Transcribe the records word for word, beginning with the first line and ending with the line that contains "Given: Select the 5,2x LTV/CAC ratio value"; include nothing else.
************
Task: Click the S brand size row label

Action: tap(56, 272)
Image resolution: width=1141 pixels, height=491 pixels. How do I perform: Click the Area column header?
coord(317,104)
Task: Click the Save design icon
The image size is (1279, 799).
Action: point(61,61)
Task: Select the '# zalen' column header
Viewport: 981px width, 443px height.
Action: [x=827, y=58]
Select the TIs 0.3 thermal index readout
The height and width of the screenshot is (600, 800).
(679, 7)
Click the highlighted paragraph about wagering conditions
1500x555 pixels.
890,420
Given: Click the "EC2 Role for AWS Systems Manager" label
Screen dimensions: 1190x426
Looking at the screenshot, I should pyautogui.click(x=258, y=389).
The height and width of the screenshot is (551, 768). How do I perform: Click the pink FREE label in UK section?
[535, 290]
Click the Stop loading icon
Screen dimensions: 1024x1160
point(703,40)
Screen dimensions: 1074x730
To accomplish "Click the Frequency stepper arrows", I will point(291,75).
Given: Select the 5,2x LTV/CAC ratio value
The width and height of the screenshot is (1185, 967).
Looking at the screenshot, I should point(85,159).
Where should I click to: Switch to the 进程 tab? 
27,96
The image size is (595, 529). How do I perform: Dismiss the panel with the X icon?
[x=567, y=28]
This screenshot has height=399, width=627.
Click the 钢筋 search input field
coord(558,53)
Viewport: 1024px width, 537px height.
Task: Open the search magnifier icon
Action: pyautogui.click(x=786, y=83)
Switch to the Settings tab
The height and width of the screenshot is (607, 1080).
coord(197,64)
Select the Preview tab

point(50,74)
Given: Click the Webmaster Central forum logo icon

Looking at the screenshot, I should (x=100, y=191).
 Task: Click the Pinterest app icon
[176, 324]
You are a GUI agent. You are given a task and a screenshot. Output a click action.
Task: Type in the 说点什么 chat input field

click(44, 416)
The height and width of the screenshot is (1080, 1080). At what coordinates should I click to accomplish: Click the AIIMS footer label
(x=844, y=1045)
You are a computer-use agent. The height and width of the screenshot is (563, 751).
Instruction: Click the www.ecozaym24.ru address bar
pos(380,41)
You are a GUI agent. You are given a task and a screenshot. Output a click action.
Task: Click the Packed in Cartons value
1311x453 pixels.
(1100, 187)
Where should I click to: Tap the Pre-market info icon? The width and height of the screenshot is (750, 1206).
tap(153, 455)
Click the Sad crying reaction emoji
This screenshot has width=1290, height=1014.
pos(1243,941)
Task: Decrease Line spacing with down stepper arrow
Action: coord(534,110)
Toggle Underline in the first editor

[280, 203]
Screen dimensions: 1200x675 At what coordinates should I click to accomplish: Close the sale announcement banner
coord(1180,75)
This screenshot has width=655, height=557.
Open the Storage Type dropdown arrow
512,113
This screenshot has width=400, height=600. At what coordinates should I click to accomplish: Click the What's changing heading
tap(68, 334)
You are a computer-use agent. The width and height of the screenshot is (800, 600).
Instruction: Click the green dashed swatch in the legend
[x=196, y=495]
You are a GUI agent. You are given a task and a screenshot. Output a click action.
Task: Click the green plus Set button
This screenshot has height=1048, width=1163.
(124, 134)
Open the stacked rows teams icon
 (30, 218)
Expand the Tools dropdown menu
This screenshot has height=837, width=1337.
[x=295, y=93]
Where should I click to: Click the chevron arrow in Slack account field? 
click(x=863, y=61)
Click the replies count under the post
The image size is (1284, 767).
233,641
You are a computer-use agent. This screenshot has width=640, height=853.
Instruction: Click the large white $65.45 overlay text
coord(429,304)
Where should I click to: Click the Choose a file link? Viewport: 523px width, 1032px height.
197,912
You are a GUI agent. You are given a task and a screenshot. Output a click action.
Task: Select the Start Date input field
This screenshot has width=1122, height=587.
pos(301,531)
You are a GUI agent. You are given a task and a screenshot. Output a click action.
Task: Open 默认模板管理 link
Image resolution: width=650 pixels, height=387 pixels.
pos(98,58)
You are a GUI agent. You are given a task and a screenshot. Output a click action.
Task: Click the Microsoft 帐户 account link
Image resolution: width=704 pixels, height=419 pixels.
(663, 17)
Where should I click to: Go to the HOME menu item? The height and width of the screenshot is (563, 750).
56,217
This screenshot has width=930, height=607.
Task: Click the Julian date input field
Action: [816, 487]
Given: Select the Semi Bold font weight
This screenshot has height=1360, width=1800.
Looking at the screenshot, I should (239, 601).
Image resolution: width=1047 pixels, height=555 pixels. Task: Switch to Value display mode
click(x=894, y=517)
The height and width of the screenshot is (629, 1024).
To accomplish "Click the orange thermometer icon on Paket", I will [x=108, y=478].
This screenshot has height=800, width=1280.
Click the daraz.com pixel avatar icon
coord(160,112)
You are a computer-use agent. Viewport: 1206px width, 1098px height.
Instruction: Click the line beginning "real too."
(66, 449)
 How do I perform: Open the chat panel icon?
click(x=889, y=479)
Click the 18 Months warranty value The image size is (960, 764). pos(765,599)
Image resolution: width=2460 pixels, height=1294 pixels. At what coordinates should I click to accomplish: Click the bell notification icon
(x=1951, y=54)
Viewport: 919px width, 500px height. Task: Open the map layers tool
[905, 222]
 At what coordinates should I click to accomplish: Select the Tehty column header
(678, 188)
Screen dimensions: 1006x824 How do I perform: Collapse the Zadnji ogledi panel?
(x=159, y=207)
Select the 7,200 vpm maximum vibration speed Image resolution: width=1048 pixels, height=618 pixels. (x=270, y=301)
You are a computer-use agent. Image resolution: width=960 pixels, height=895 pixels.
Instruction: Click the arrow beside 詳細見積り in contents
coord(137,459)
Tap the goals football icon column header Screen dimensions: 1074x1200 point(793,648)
************
Response area:
Task: Click the S brand size row label

Action: tap(56, 272)
Image resolution: width=1141 pixels, height=491 pixels. How do I perform: Click the Area column header?
coord(317,104)
Task: Click the Save design icon
The image size is (1279, 799).
Action: point(61,61)
Task: Select the '# zalen' column header
Viewport: 981px width, 443px height.
Action: [x=827, y=58]
Select the TIs 0.3 thermal index readout
The height and width of the screenshot is (600, 800).
(679, 7)
Click the highlighted paragraph about wagering conditions
1500x555 pixels.
890,420
Given: Click the "EC2 Role for AWS Systems Manager" label
Screen dimensions: 1190x426
Looking at the screenshot, I should pyautogui.click(x=258, y=389).
The height and width of the screenshot is (551, 768). How do I perform: Click the pink FREE label in UK section?
[535, 290]
Click the Stop loading icon
Screen dimensions: 1024x1160
point(703,40)
Screen dimensions: 1074x730
To accomplish "Click the Frequency stepper arrows", I will point(291,75).
Given: Select the 5,2x LTV/CAC ratio value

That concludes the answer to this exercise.